Aufgabenstellung:
Beantworte diese Fragen zum folgenden Text über Mutter Angelica:
(a) An welchem Tag und in welcher Stadt kam Rita Antoinette Rizzo zur Welt?
(b) Welcher Präsident hatte in Canton gewohnt und wurde dort begraben?
(c) Welche Straße war in Canton das Zentrum, wo sich Banden und Prostituierte um die gleichen Seelen bemühten wie die Pfarrei St. Antonius?

Vorliegender Text:

━━━━━━━━━━━━━━━━━━━━━━━━━━━━━━

Irgendwo in den Tiefen ihres angeschlagenen Bewusstseins fasste Mutter Angelica wohl unbewusst den Entschluss, den Kampf aufzunehmen. Wie schon immer wollte sie sich jetzt in der Verzweiflung in die Hände Gottes fallen lassen. Für Mutter Angelica gab es keinen anderen Weg.

1. Kapitel

Ein unglückliches Leben

Mutter Angelica kam unbeachtet und sogar unerwünscht zur Welt, zumindest was ihren Vater betraf. Geboren wurde sie am 20. April 1923 als Rita Antoinette Rizzo in der bescheidenen Stadt Canton in Ohio.

Wenn man davon absieht, dass Präsident William McKinley in Canton gewohnt hatte und auch dort begraben wurde, handelte es sich um eine unbekannte Industrieansiedlung, etwa eine Stunde von Cleveland entfernt. Am Horizont sah man überall dicke braune Rauchschwaden aus den Fabrikschornsteinen hervorquellen, ein Zeichen für die von dieser kleinen Stadt ausgehende Produktivität. Die Stärke Cantons war der Stahl, der Werkstoff des neuen Jahrhunderts, der als Magnet Tausende Einwanderer anzog. Aus Cantons Fabriken und seinen Förderbändern stammten Kugellager, Straßenbahnwagen, Ziegelsteine, Telefone und Rohre, mit denen sich das Land weiterentwickelte und seine großartigste Epoche erreichen sollte.

Doch neben der Industrieansiedlung sticht Canton auch heute noch durch seine grüne Weidelandschaft mit leicht gewellten Hügeln in der Mitte Amerikas hervor. Hier konnte man Kinder aufwachsen lassen ohne das Chaos und die Enge des Stadtlebens. Das traf allerdings nur zu, wenn man nicht gerade im südöstlichen Teil der Stadt wohnte, dort, wo Rita Rizzo geboren wurde.

Im Jahre 1923 war der Südosten von Canton als Rotlichtbezirk bekannt oder auch als „Slumgebiet“, wie manche diesen Teil nannten. Für die Schwarzen und die zahlreichen italienischen Einwanderer, die in den Fabriken arbeiteten, war der Südosten die Heimat. Die Italiener waren an das Viertel durch eine Kombination von Analphabetentum und regelmäßigen Schutzgeldzahlungen gebunden, die von ihren unberechenbaren Landsleuten eingefordert wurden. Es war ein Ghetto, das von der „Schwarzen Hand“ beherrscht wurde, einer kriminellen Organisation, deren Ursprünge in Sizilien lagen. Und obwohl die Bandenmitglieder Revolver mit schwarzen Griffen trugen, während sie im Viertel ihren Geschäften nachgingen, stammte die Bezeichnung „Schwarze Hand“ doch noch aus ihrer alten Heimat. In dieser Zeit nahm die Bandenkriminalität ungeheuer zu. Es gab eine durchgehende Kette organisierter Korruption von Cleveland über Canton und weiter nach Steubenville. In Canton war die Cherry Street das Zentrum, wo kriminelle Banden und Prostituierte sich um die gleichen Seelen bemühten wie die katholische Pfarrei St. Antonius.

━━━━━━━━━━━━━━━━━━━━━━━━━━━━━━

Erfasste Daten:
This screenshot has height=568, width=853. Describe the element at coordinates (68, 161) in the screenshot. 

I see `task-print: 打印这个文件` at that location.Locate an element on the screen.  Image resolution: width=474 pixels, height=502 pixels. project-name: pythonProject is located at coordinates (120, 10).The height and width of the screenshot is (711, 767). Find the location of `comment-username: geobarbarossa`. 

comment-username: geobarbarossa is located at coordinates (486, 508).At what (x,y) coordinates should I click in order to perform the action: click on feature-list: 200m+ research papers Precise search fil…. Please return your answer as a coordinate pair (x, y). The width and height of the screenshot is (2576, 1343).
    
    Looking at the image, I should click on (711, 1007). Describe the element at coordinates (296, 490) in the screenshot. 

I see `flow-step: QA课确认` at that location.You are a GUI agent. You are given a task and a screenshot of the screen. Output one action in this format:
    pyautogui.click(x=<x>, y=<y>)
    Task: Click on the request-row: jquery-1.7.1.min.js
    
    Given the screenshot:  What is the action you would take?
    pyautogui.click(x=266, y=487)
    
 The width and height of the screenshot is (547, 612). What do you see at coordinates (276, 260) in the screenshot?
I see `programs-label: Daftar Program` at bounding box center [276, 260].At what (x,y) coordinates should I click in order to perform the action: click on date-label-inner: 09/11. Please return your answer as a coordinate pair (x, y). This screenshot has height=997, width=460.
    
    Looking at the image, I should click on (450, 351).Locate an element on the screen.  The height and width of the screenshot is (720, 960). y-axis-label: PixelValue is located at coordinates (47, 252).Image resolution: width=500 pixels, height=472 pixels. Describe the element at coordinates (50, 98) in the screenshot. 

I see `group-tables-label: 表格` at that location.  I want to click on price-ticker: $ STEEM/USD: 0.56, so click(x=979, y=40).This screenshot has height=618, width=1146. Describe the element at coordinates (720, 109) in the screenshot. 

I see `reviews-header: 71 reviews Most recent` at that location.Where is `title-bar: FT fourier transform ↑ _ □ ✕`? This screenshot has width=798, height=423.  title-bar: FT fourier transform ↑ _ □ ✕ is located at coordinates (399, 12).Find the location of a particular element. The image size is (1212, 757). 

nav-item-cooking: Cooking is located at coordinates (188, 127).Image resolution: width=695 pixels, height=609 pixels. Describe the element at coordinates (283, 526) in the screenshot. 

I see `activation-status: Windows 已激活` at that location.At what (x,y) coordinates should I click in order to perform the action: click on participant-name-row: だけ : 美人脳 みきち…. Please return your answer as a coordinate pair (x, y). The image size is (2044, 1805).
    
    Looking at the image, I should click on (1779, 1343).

━━━━━━━━━━━━━━━━━━━━━━━━━━━━━━

Schriftliche Lösung:
(a) Am 20. April 1923 in Canton in Ohio.
(b) William McKinley.
(c) Die Cherry Street.